To accommodate as many of these new services as quickly as possible, the NHS’s procurement arm rightly lowered the barriers to entry for suppliers. A fast and effective digital transformation required functionality and swift implementation. But with the UK on track to complete its vaccination programme by late summer, it is time to reassess the nature of these short-term deals.
Last month, a contract between the NHS and Palantir Technologies, a US data analytics company, became the subject of legal action over the analysis of vast amounts of public health data. Palantir’s involvement in the NHS began a year ago with an emergency contract to apply its data modelling techniques to resource planning during the pandemic.
That contract has now been extended and the scope widened. Open Democracy, which launched the legal action against the NHS, said the new deal “risks demolishing trust” in the health service not just because of the rushed procurement process but also because it might be the largest handover of NHS patient data to a private company in history. The NHS has said that it completed a “data protection impact assessment” of Palantir last April and will publish an update in due course.
Privacy is also the concern in primary care. The data-governance practices of the new digital service providers that helped preserve access to GPs were not always scrutinised. Palantir doesn’t store data long-term. But in the privacy policies of several new NHS suppliers there are disparities between the amount of patient data they are collecting and storing, and the length of time they are holding it for.
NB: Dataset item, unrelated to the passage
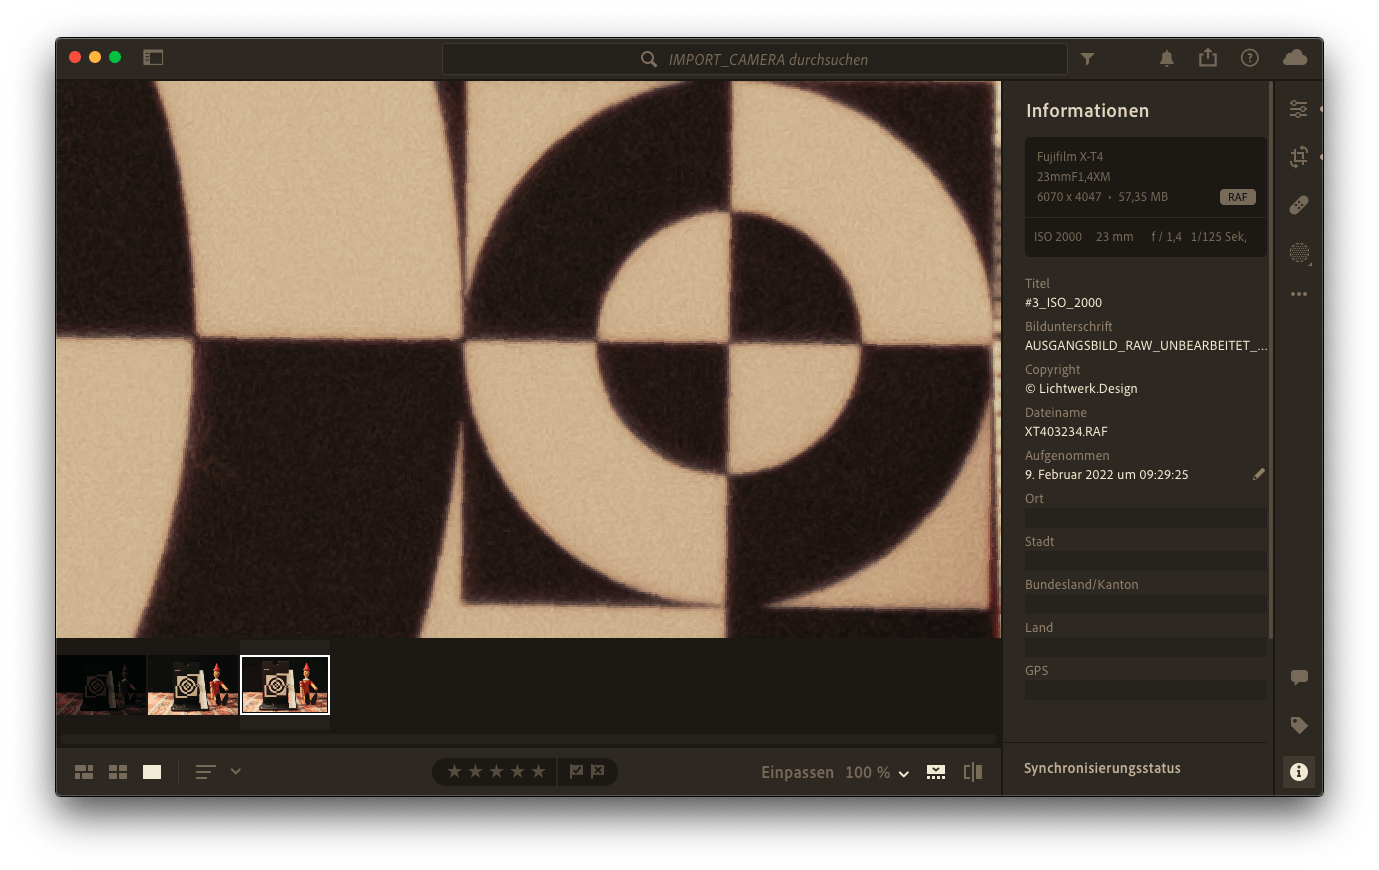Open cloud sync status icon

pos(1294,58)
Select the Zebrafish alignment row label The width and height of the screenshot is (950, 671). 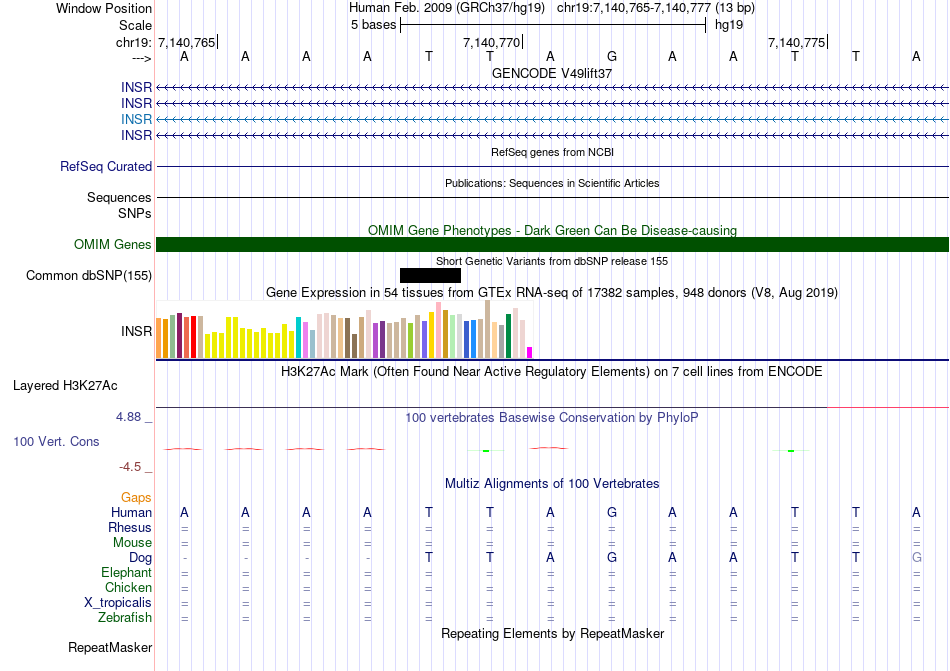(x=125, y=618)
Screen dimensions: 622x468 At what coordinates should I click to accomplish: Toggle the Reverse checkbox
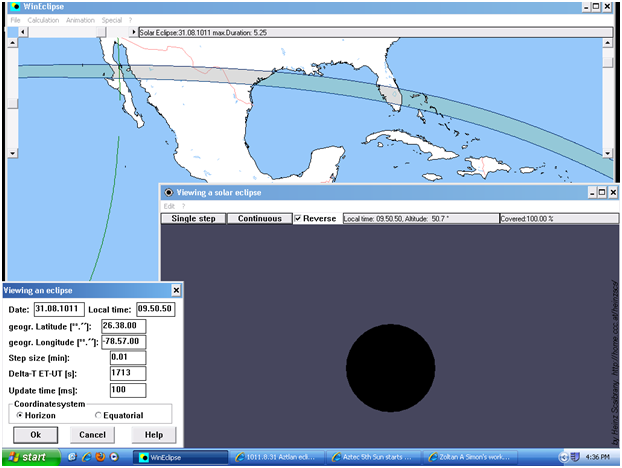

Patient data is a sensitive area in healthcare. Patients trust GPs to be the guardians of their health and a lot of good faith is packed into the relationship. Patients should rightly assume that all conversations held with GPs serve only to assist the physician in their work. They should also feel confident that any records of their correspondence remain private and that all information resulting from a consultation is used only to progress treatment, whether it is obtained face to face or by digital means.
While GPs care deeply about confidentiality, technology companies often have a different perspective. For some tech companies, personal data is the product itself. A Financial Times investigation in 2019 found that some of the UK’s most popular health websites were sharing sensitive data, such as diagnoses, drug names and fertility information, with dozens of companies including Google, Amazon and Facebook.
I have always encouraged GP colleagues to read the privacy policies of any digital tool or platform before procuring — including from eConsult Health. But juggling patient care, Covid-19 restrictions and a pressing vaccine rollout doesn’t leave much time to analyse the legalese. A recent eConsult study showed that 44 per cent of GPs using digital services do not know what patient data digital suppliers are holding. If GPs can’t understand the privacy terms themselves, what hope have they of explaining them to patients?
GPs, and the medical staff who support us, have a duty to challenge new digital suppliers and the way they harvest patient information. Important questions must be answered: why is this data being stored? Who will it be shared with? How will it be monetised in the future? At eConsult Health we store patient data for a few days for safety reasons, then purge it. We only pass the information to the patient’s GP, we don’t share it with third parties or monetise it.
NHS procurement must act as the first line of defence against suppliers with conflicting values. We cannot allow expediency under pandemic emergency measures to rewrite future procurement policy. Standards must be upheld not only to safeguard NHS values but also to protect the doctor-patient relationship. Accepting a lack of transparency sets a dangerous precedent for future contracts and damages public confidence in the health system.
Data harvesting is the model in Silicon Valley. But the cost of data storage is not cheap. Just a week of digital consultations between GPs and patients from a single practice would take up a significant amount of server space. If suppliers to the NHS are storing lots of patient data, the right question to ask is: why are they doing so?